--- 待完成任务 ---
[A] 从下方讲解电影评分预测算法的文章中抄录一段，自“movielens数据集 中 ml-latest-small.zip”起一直到“cache_path = os.path.join(cache_dir, 'ratings_matrix.cache')”止，一字不改。
[B] 下方讲解电影评分预测算法的文章在末尾中断，请从其最后一句之后接着往下写。

--- 原文节选 ---
#####

一.准备

1. 评分预测公式

image.png
预测分数= (用户相似度* 对电影的评分)之和/相似度之和

2. 数据集

movielens数据集 中 ml-latest-small.zip
地址:
https://grouplens.org/dataset...

二.算法实现

1. 加载数据集

def load_data(data_path):
    '''加载数据,data_path 为数据集路径
      file_path = r'E:\RecommendData\ml-latest-small\ratings.csv'
    '''
    cache_path = os.path.join(cache_dir, 'ratings_matrix.cache')
    print('开始加载数据集...')
    if os.path.exists(cache_path):
        print('加载缓存中')
        ratings_matrix = pd.read_pickle(cache_path)
        print("从缓存加载数据完毕")
    else:
        # 从数据集中加载数据
        print("加载新数据中...")
        dtype = {'userId': np.int32, 'movieId': np.int32, 'rating': np.float32}
        # 读取csv文件内容
        ratings = pd.read_csv(data_path, dtype=dtype, usecols=range(3))
        # 对读取到的数据进行透视,组成用户为 index movieId 为列的数据结构
        ratings_matrix = ratings.pivot_table(index=['userId'], columns=['movieId'], values="rating")
        # 将数据存入缓存文件
        ratings_matrix.to_pickle(cache_path)
        print("加载数据完毕")
    return ratings_matrix

2. 使用皮尔逊算法计算用户相似度

def compute_pearson_similarity(ratings_matrix, based='user'):
    '''
    计算皮尔逊相关系数
    '''
    user_similarity_cache_path = os.path.join(cache_dir, 'user_similarity.cache')

#####

--- 数据部分 ---
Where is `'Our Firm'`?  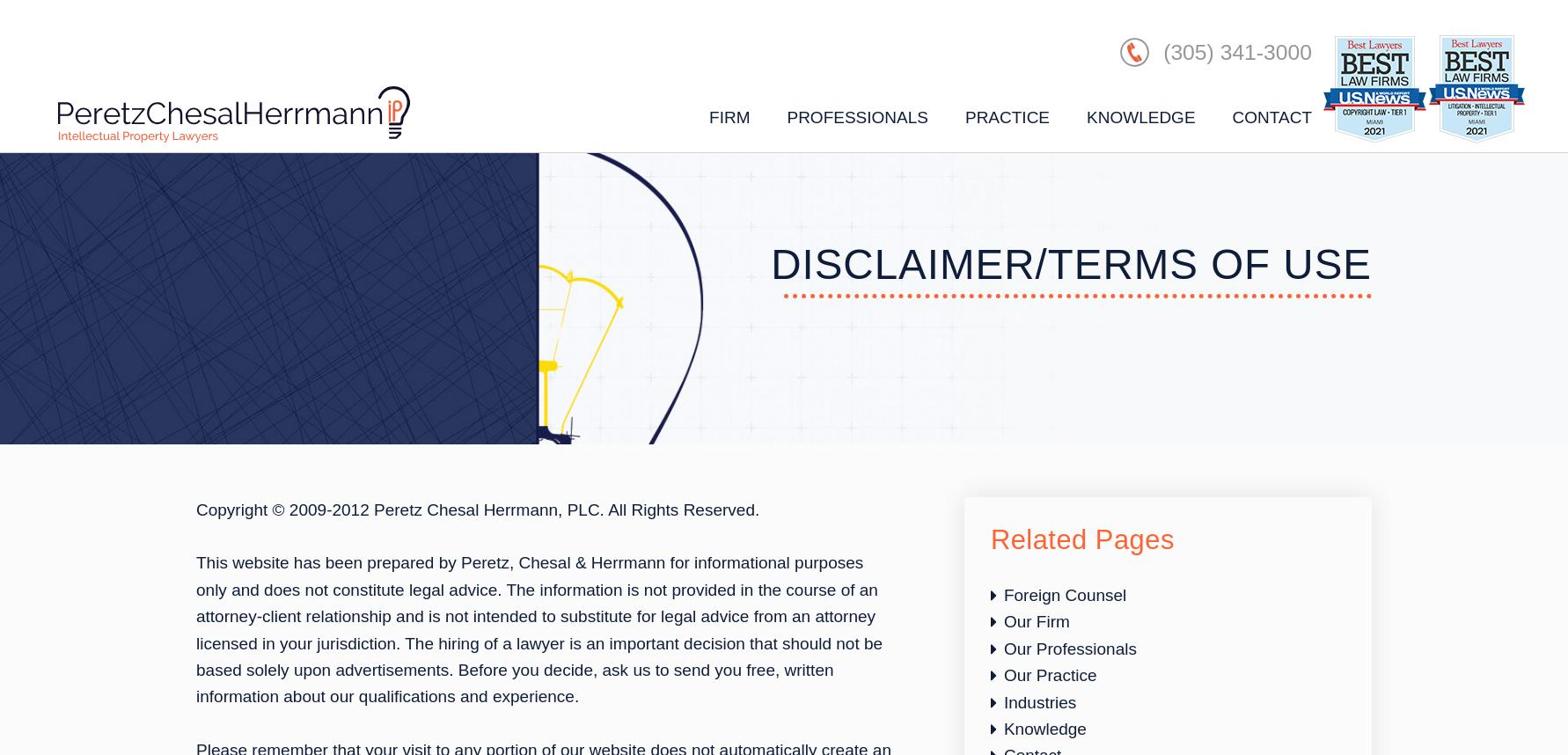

#####

--- 任务解答 ---
[A]
movielens数据集 中 ml-latest-small.zip
地址:
https://grouplens.org/dataset...

二.算法实现

1. 加载数据集

def load_data(data_path):
    '''加载数据,data_path 为数据集路径
      file_path = r'E:\RecommendData\ml-latest-small\ratings.csv'
    '''
    cache_path = os.path.join(cache_dir, 'ratings_matrix.cache')

[B]
    item_similarity_cache_path = os.path.join(cache_dir, 'item_similarity.cache')
    if based == 'user':
        # 计算用户相似度
        if os.path.exists(user_similarity_cache_path):
            similarity = pd.read_pickle(user_similarity_cache_path)
        else:
            # 计算用户相似度
            similarity = ratings_matrix.T.corr()
            # 将用户相似度写入缓存中
            similarity.to_pickle(user_similarity_cache_path)
    elif based == 'item':
        # 计算物品相似度
        if os.path.exists(item_similarity_cache_path):
            # item similar 已存在,读取缓存
            similarity = pd.read_pickle(item_similarity_cache_path)
        else:
            # item similarity 不存在,重新计算相似度,保存进缓存
            similarity = ratings_matrix.corr()
            # 将item相似度写入缓存中
            similarity.to_pickle(item_similarity_cache_path)
    else:
        print("传入based 值错误")
    return similarity

3.预测算法

def predict(uid, iid, ratings_matrix, user_similar):
    # 获取与uid 相似的用户
    similar_users = user_similar[uid].drop([uid]).dropna()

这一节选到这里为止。